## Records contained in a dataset
━━━━━━━━━━━━━━━━━━━━
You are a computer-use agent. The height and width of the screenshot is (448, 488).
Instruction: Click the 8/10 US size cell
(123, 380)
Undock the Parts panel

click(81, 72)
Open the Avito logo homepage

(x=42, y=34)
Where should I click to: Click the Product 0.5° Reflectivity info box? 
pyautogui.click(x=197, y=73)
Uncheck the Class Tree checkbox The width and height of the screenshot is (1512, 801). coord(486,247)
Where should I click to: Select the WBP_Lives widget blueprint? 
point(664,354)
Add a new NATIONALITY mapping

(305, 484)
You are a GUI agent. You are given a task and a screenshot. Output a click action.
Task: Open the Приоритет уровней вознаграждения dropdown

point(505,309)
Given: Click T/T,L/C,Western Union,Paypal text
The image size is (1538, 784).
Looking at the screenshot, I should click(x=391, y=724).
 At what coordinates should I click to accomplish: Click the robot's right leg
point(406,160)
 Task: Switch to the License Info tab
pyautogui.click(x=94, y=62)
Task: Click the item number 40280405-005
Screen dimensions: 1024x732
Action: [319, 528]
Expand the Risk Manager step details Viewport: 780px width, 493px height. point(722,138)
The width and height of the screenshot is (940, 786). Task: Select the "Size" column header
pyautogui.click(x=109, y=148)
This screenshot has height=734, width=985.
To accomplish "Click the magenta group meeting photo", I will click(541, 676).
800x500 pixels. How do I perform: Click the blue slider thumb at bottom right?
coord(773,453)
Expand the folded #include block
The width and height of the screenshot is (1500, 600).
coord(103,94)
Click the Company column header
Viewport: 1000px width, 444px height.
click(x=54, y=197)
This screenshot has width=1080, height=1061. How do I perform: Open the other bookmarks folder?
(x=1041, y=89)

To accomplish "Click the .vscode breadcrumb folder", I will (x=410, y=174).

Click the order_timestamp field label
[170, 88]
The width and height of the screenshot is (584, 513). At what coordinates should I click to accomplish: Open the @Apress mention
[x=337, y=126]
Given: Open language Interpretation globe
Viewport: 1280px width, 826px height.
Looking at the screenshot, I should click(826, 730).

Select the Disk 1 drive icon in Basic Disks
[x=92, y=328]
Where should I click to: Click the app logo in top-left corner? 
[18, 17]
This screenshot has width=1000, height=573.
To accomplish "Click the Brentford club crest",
━━━━━━━━━━━━━━━━━━━━
## Problem details
Scan the entries and show every line in which the word "will" is found.

## Answer below
To accomplish "Click the magenta group meeting photo", I will click(541, 676).
To accomplish "Click the .vscode breadcrumb folder", I will (x=410, y=174).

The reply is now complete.